You should usually aim to get the battery with the highest mAh rating you can because it will last longer. This is why it is preferable to use a "large" type battery (generally between 1200mAH and 3000mAH) as opposed to a "small" type battery (generally 600 mAh). There will be no adverse side effects to using a battery with a higher capacity; it will simply last longer before it runs out of juice. A battery with a higher mAH rating will not damage a gun.

The capacity rating of milliAmp hours means that if you drew the rated amount of milliamps from the battery, that the battery will last for 1 hour before "dieing". For example, a 3000 mAH battery can deliver 3 amps (1 Amp = 1000 milliamps) for one hour continuously, 6 amps for 30 minutes, or 1.5 amps for 2 hours. A battery's rating is usually "\20H", meaning that the rating is for 20 hours. For example, a 3000 mAH battery is specified to deliver 150 mA for 20 hours. The batteries will have a slightly less capacity in an AEG application (where they will be providing a high current for a short time) since the higher load is more stressful for the batteries, but you can still compare mAH ratings between batteries.

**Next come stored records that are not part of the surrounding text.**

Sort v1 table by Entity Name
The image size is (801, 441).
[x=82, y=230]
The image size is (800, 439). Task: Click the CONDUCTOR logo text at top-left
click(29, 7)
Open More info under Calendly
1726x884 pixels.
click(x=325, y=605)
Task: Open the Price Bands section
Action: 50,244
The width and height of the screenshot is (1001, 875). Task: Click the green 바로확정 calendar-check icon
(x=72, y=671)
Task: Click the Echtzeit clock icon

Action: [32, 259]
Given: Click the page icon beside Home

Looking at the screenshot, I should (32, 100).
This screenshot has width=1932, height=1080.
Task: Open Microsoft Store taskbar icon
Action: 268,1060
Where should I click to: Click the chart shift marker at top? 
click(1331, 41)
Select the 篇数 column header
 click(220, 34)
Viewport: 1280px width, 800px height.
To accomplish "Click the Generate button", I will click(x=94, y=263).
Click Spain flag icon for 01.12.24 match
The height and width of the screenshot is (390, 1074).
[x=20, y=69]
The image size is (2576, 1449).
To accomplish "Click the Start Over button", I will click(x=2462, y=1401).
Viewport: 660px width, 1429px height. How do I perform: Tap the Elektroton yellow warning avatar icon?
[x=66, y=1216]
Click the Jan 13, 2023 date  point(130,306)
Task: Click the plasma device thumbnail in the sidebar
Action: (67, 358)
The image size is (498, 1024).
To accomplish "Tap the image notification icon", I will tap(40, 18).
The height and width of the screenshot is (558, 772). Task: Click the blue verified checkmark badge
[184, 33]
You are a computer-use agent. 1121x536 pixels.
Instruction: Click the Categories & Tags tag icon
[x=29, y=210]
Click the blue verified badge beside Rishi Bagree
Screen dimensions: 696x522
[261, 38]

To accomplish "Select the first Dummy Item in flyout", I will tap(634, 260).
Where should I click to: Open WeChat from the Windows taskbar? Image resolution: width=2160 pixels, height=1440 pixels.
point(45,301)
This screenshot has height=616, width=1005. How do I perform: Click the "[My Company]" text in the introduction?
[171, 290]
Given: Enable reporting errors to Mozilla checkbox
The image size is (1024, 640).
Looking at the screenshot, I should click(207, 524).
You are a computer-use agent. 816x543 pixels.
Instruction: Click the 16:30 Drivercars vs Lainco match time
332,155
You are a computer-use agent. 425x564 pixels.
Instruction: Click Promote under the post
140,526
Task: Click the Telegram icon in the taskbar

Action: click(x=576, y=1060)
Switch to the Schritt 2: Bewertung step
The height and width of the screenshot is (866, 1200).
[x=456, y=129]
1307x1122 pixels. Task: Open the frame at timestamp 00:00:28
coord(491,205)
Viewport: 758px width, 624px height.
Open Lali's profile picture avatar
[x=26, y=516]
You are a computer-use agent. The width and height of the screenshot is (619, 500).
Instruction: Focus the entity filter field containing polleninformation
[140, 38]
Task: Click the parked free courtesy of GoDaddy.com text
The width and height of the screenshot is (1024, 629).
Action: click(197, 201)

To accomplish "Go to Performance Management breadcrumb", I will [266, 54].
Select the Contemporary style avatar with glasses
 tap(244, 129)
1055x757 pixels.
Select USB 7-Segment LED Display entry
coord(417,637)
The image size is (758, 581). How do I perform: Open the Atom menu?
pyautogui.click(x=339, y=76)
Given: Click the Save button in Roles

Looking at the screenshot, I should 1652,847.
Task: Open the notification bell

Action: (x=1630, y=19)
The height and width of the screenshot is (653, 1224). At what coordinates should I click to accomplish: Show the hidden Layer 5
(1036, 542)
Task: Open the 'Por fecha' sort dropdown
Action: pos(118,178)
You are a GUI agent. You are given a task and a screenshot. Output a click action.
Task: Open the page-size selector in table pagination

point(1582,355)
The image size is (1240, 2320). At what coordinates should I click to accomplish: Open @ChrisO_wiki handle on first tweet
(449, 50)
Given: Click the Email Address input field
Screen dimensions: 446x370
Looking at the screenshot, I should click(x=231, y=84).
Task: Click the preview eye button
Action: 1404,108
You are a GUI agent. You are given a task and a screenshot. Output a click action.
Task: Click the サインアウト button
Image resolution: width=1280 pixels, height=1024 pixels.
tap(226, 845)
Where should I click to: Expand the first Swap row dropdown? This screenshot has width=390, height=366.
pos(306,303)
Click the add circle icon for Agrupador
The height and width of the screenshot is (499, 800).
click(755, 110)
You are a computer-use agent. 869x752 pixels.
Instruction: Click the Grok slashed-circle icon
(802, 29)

The battery's voltage determines how much power the motor will have. Stock AEGs take an 8.4 volt battery. Upgraded AEGs sometimes need higher voltage battery packs, such as 9.6, 10.8, and the insane 12 volt pack. The higher voltage will make the motor turn faster (higher ROF) and/or harder (to drive those bigger springs). Please also note that a higher voltage battery will put much more stress on your motor and the mechbox internals. You can easily tell what voltage a battery has by counting the number of cells; each NiCd or NiMH cell is nominally 1.2 volts. A 10 cell pack has 12 volts. A 7 cell pack is a standard 8.4 volt pack. The power of the motor (measured in either watts(W) or Horsepower(HP), 746 W = 1 HP) is a function of the voltage it is being fed and the Current it is drawing. Watts equals Current (in Amps, 1000 Milliamps = 1 Amp) times voltage. Please note that the motor will draw more amps running at a higher voltage since it acts somewhat (not quite, but good enough for a simple comparison) like a resistor. The motor follows Ohm's law: Current(in amps) = Voltage divided by Resistance (in ohms). The resistance of the motor stays somewhat constant. So, the amount of current the motor draws will increase linearly with the voltage. Since the power of the motor is volts multiplied by current (which also increases with the voltage), the motor's power increases with the square of the voltage, while the current increases linearly with the voltage increase.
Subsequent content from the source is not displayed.